What to do: Filter the lines below, keeping every line that contains the word "dimensions".

[Word and element-pointing entries]
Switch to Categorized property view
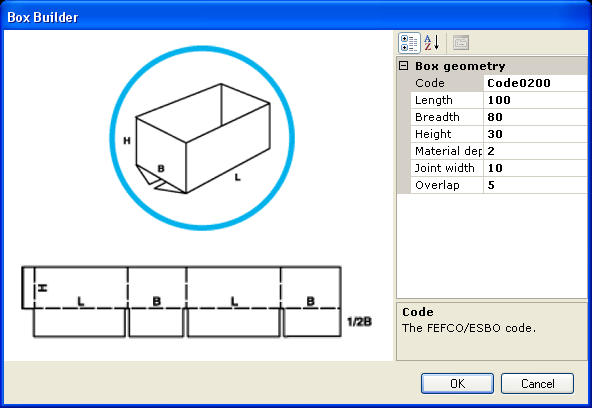592x408 pixels. pyautogui.click(x=409, y=43)
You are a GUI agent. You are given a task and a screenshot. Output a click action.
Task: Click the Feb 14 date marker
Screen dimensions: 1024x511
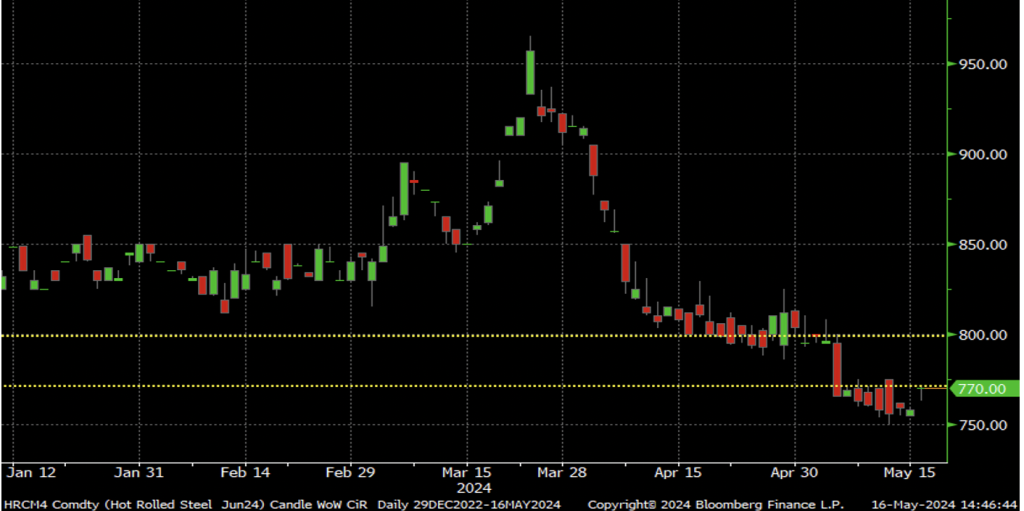[x=245, y=471]
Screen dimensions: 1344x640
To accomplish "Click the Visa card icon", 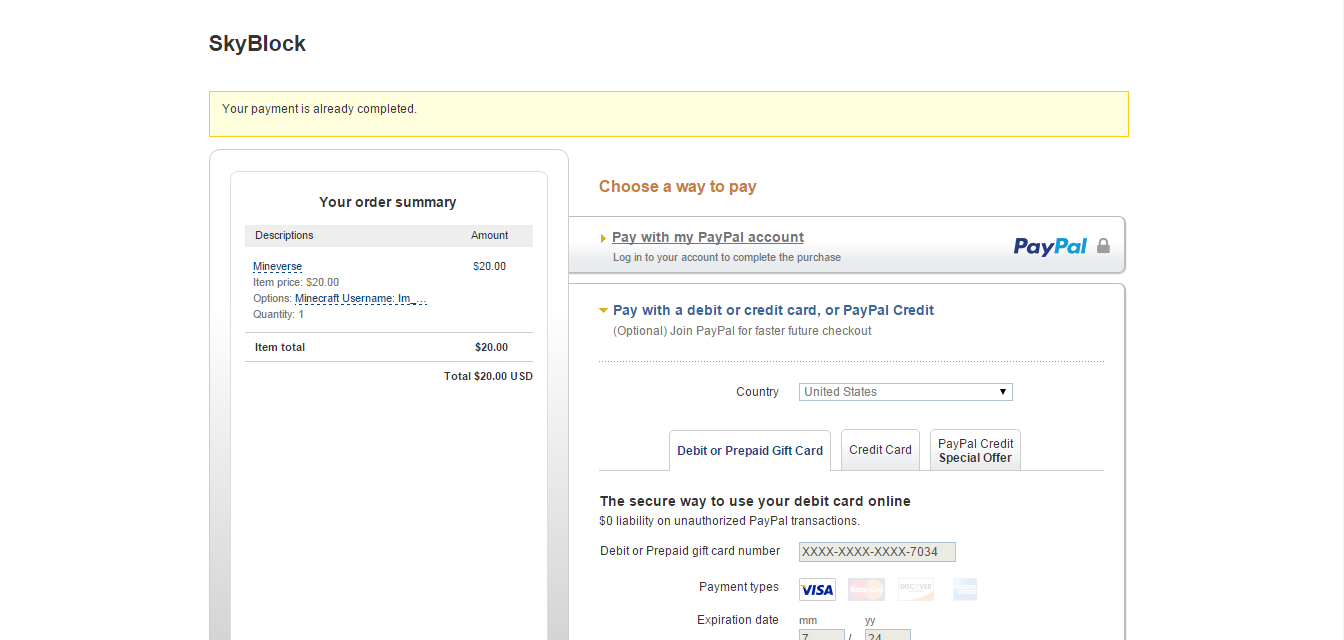I will [x=817, y=589].
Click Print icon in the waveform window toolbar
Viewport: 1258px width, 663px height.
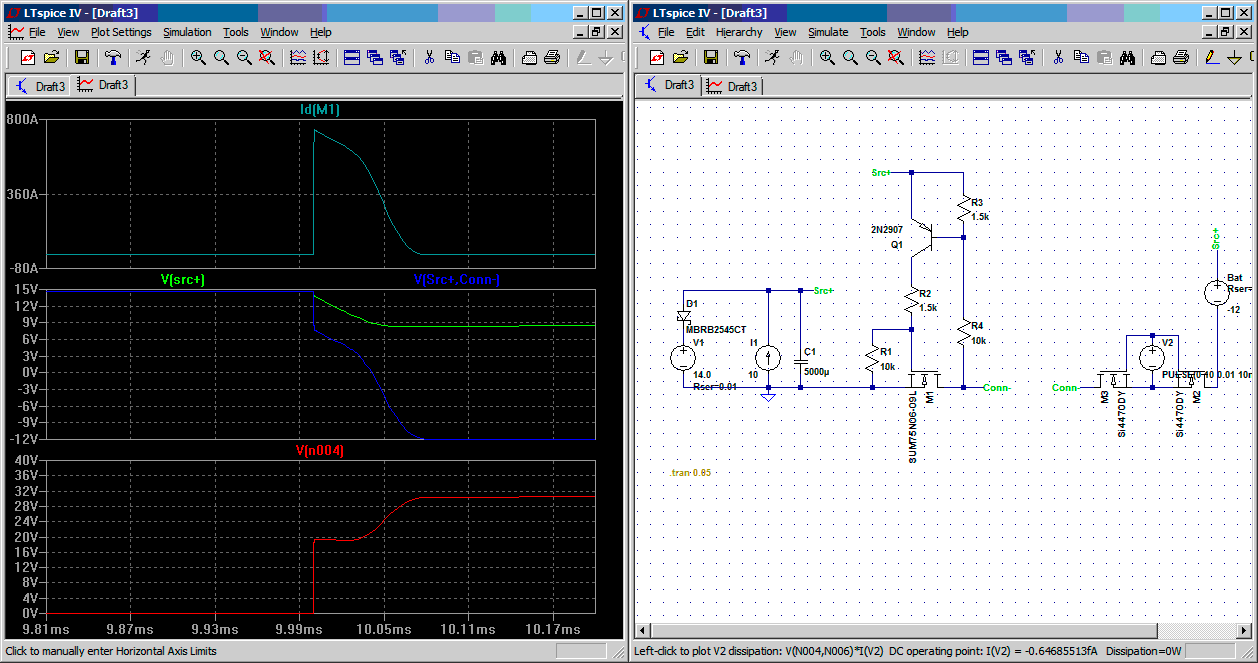(x=551, y=57)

Expected output:
Screen dimensions: 1024x511
Screen dimensions: 1344x640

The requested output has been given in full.